**DOCUMENT EXTRACT**.
The outgoing Bush Administration prepared a draft national action plan in December 1992.(Note 12) On April 21, 1993 (Earth Day), President Clinton committed the United States to stabilizing its emissions of greenhouse gases at 1990 levels by the year 2000. The methods proposed by the Government to achieve this objective were described in the President's Climate Change Action Plan, published in October 1993.(Note 13) That document spells out a range of largely voluntary programs intended to achieve the stabilization objective. More detail-oriented readers may wish to consult the Technical Supplement to the Plan, published in early 1994, which spells out the assumptions underlying the Plan in greater detail.(Note 14)
The United States is the world's largest single emitter of carbon dioxide, accounting for about 23 percent of energy-related carbon emissions. The U.S. share of methane and nitrous oxide emissions, although uncertain, is likely to be much lower than its share of carbon dioxide emissions, as the principal sources of methane and nitrous oxide emissions are more common outside than within the United States. In the case of halocarbons and other gases, the U.S. share is likely to be considerably larger than 23 percent, because the use of cooling and refrigeration equipment is probably much more pervasive in the United States than elsewhere in the world.
In recent decades, the carbon dioxide emissions of North America and Western Europe have been growing relatively slowly (Figure 2). The worldwide growth in energy-related carbon dioxide emissions has come from rapid growth in the developing world and in the former centrally planned economies. The most striking development of recent years has been the rapid reduction in energy consumption (and hence carbon emissions) in the countries of the former Soviet Union and Eastern Europe, where emissions dropped by more than 20 percent between 1989 and 1992 and have continued to decline through 1993. Emissions reductions in former communist countries have been sufficient to stabilize world energy-related carbon dioxide emissions at 1990 levels through 1993, despite continuing rapid growth in the developing world and slow growth in the United States and Europe.
Figure 2. Energy-Related Carbon Emissions by Region, 1950-1993
Note: Pre- and post-1970 emissions estimates differ in several minor ways: East Germany is included in "Former Soviet Union/Eastern Europe" prior to 1970, and in "Western Europe" after 1970. The two estimates may also use slightly different definitions of energy consumption, countries included in each region, and emissions coefficients. Pre-1970 estimates also include natural gas flaring and cement production, whereas post-1970 estimates exclude these sources.

Extracted data
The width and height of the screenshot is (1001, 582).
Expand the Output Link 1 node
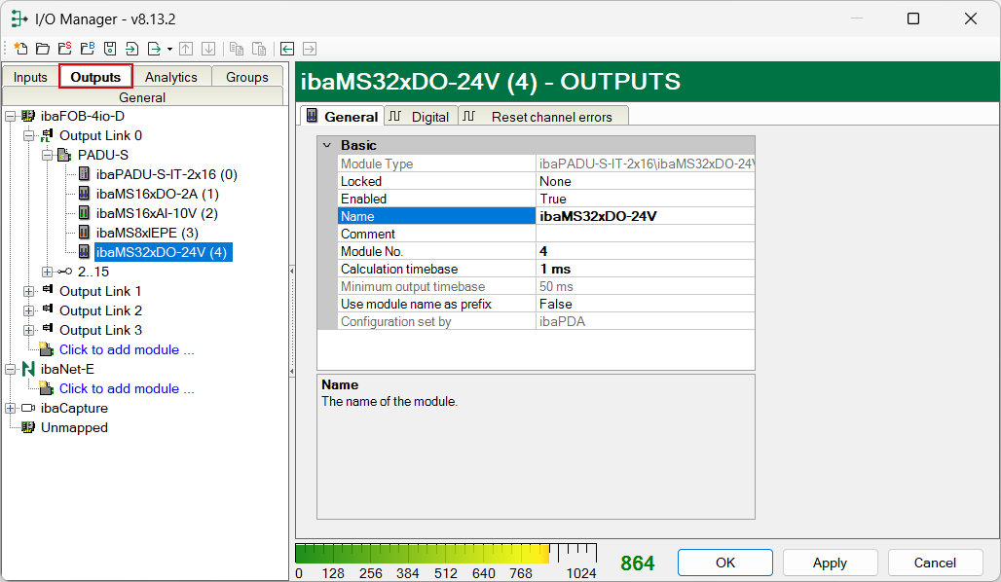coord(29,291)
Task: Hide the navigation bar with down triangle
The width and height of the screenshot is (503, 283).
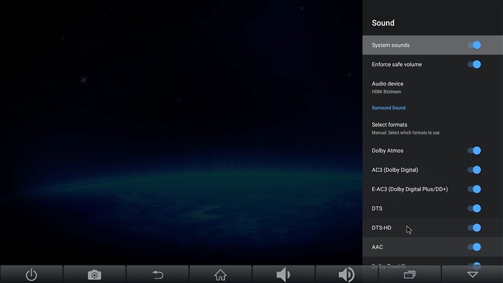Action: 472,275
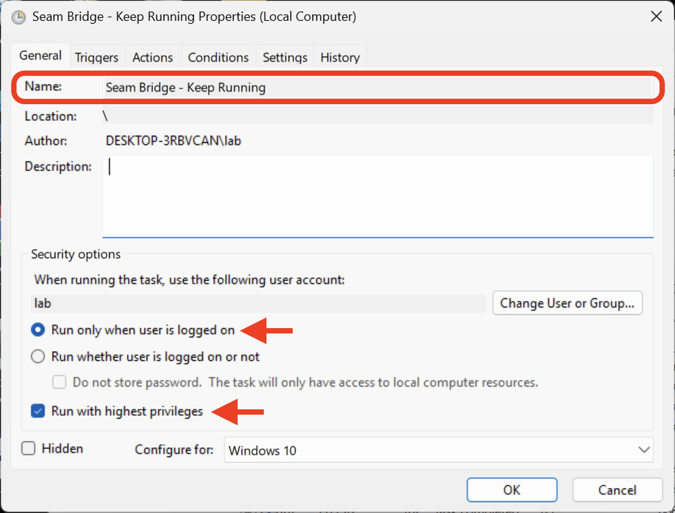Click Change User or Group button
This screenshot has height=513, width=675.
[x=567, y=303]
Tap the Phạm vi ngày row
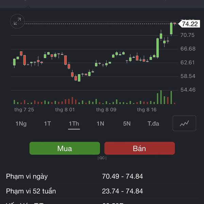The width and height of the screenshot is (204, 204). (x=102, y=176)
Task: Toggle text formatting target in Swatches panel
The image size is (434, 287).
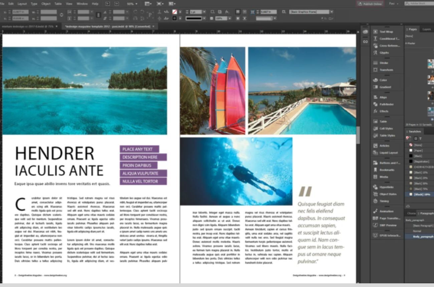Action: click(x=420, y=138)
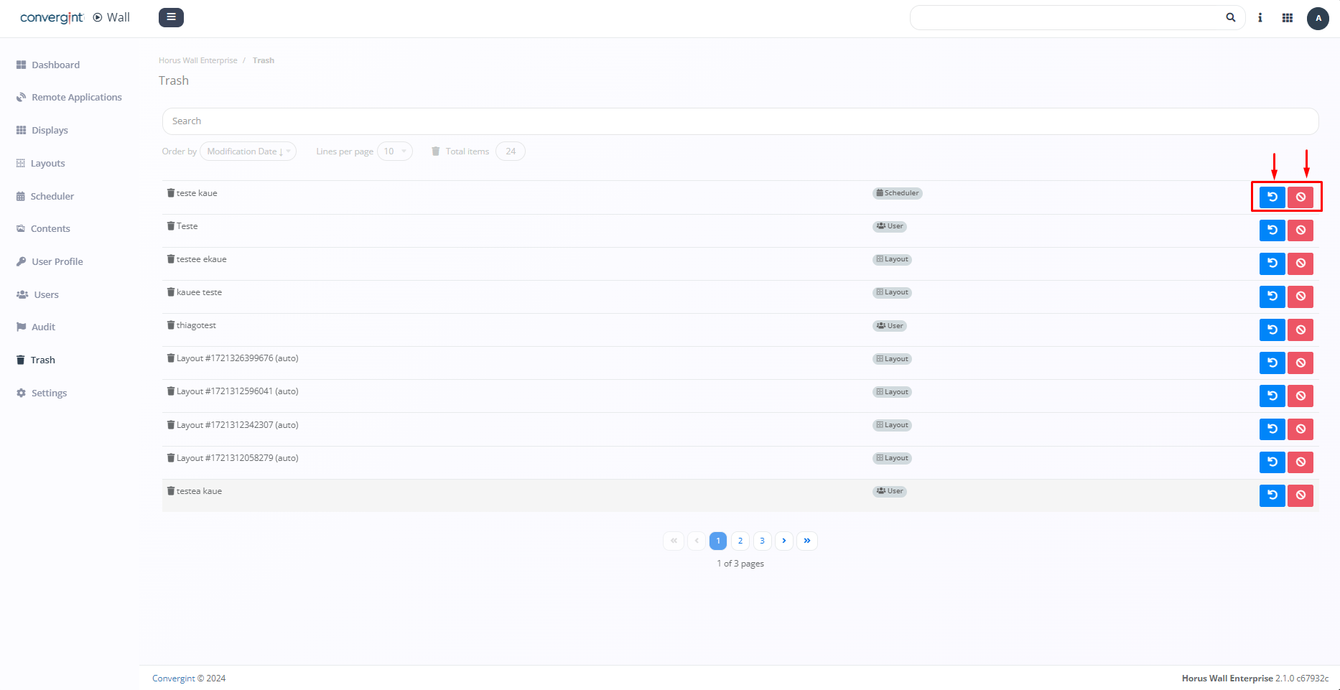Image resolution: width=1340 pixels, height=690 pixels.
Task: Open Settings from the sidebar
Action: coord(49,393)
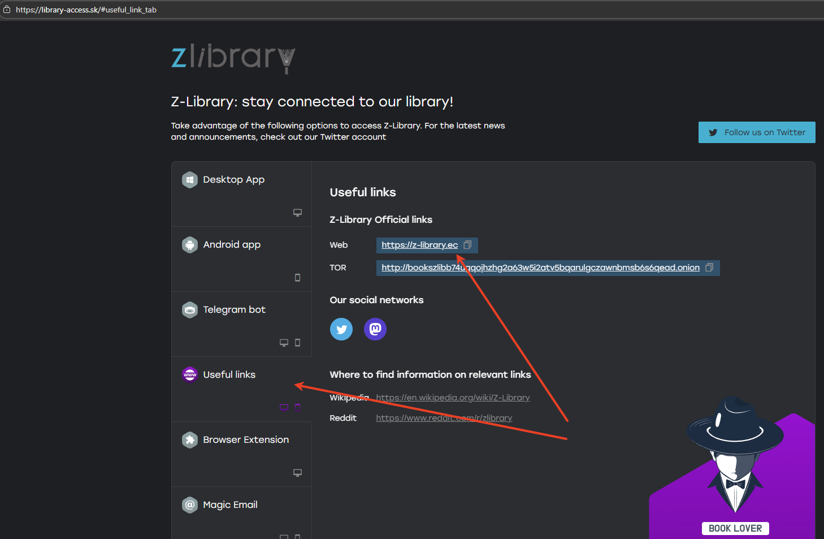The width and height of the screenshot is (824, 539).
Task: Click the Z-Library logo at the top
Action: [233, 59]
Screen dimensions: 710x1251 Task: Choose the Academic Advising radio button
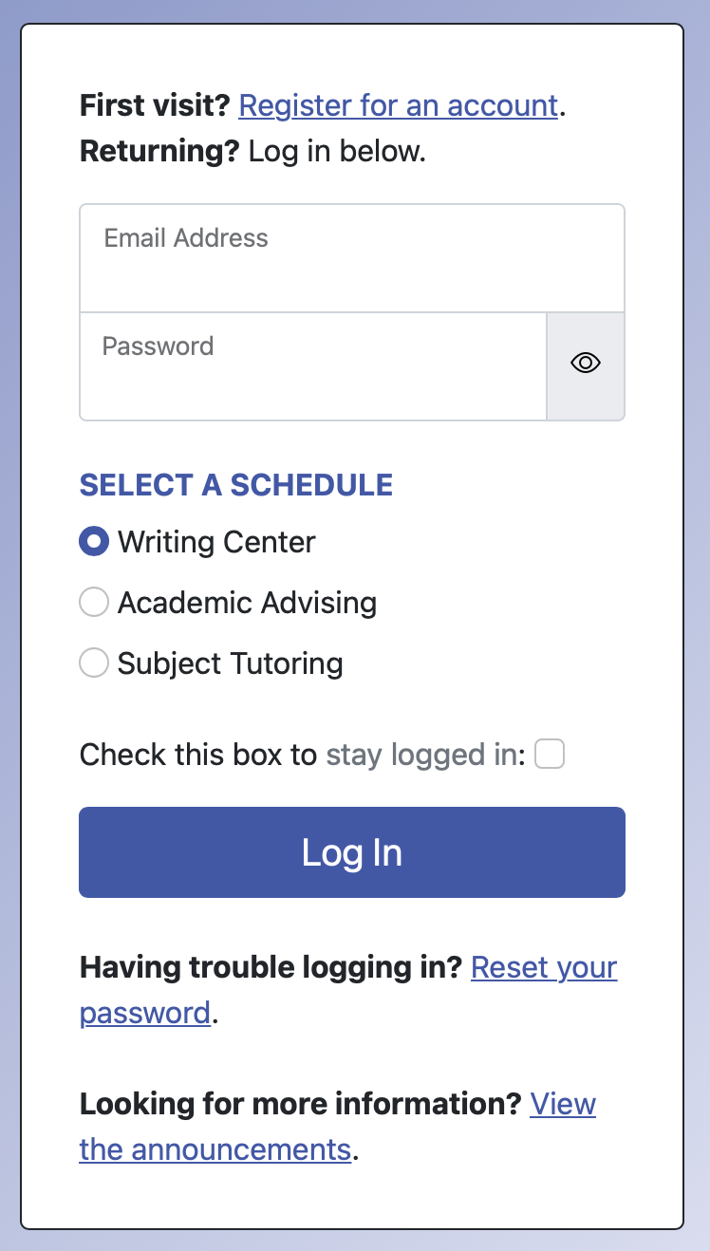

**WORK INSTRUCTIONS**.
Change "natural gas flaring" to "gas flaring" in the emissions text from "Figure 2. Energy-Related" to "exclude these sources.", and write out that span. This data comes from a different source than the text.

**RESPONSE AREA**.
Figure 2. Energy-Related Carbon Emissions by Region, 1950-1993
Note: Pre- and post-1970 emissions estimates differ in several minor ways: East Germany is included in "Former Soviet Union/Eastern Europe" prior to 1970, and in "Western Europe" after 1970. The two estimates may also use slightly different definitions of energy consumption, countries included in each region, and emissions coefficients. Pre-1970 estimates also include gas flaring and cement production, whereas post-1970 estimates exclude these sources.